I have almost 3 Edge Nodes in my Cluster and was wondering if it is advisable to start Hiveserver2 and Metastore on all 3 Edge Nodes? I will be starting the Hive Client on all 3 Servers but was wondering if it made sense to also start Hiverserver2 and Metastore on all of them. Or is it enough to start Hiveserver2 and Metastore on just 1 Edge Node. Please do let me know
@Leenurs Quadras You can install multiple Hive Servers in case of multiple workloads or applications in which case each HiveServer2 instance can have its own settings for Hive and Tez. You can refer to this document
P.S- If the answers help please accept and upvote the answers.
Other than what @Ishan mentioned, multiple HiveServer2 and Metastore are recommended generally in a High Availability setup. This way when one of the services goes down the other service is available for the clients to connect to.

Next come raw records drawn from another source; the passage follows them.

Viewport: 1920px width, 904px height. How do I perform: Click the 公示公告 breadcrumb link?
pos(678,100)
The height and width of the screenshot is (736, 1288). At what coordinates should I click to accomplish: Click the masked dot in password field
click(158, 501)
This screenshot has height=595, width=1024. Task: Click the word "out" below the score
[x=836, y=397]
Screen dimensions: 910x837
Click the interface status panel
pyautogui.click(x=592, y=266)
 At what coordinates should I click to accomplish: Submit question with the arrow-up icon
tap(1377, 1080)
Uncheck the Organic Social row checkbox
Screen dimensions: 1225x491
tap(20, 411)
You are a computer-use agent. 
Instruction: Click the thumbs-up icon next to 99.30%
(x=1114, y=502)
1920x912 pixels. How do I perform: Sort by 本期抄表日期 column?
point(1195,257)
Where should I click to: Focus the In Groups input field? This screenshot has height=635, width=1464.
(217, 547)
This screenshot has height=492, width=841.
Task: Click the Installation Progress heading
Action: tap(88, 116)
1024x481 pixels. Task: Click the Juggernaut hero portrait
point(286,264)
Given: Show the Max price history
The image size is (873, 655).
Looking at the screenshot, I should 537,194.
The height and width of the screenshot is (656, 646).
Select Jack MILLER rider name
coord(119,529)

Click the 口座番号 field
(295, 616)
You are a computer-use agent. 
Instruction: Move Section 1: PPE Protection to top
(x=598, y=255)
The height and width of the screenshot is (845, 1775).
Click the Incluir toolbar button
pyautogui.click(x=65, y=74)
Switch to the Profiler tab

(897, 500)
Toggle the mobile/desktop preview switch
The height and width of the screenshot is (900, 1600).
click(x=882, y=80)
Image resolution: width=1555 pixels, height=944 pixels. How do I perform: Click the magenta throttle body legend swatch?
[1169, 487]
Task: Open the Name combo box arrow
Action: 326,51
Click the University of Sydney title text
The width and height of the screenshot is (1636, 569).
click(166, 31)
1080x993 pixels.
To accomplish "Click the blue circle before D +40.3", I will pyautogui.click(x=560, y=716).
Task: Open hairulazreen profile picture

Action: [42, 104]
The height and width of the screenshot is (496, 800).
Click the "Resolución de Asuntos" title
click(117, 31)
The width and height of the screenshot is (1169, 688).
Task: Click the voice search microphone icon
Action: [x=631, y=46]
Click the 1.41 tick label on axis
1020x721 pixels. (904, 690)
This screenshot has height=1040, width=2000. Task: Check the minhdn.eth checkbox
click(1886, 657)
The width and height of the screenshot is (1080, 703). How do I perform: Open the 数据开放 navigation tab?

Typically edge nodes are client facing nodes, so the client configs and tools are installed on them rather than services.
Hi Leenurs Quadras,
Edge node is mainly used for users to connect and use client installed on it to connect to different hadoop component. Example : Beeline or hive CLI.
HiveServer2 and Metastore is part of Hive service which will cater queries submitted from Hive client either via Hive CLI , Beeline or JDBC/ODBC clients.
You can enable High availibility for Hive server by creating one more instance of HiveServer2 and Metastore.
It is better to have this component get installed on separate servers than edge node. But if you are creating learning cluster of only 3 server , get hive service installed on one of edge node.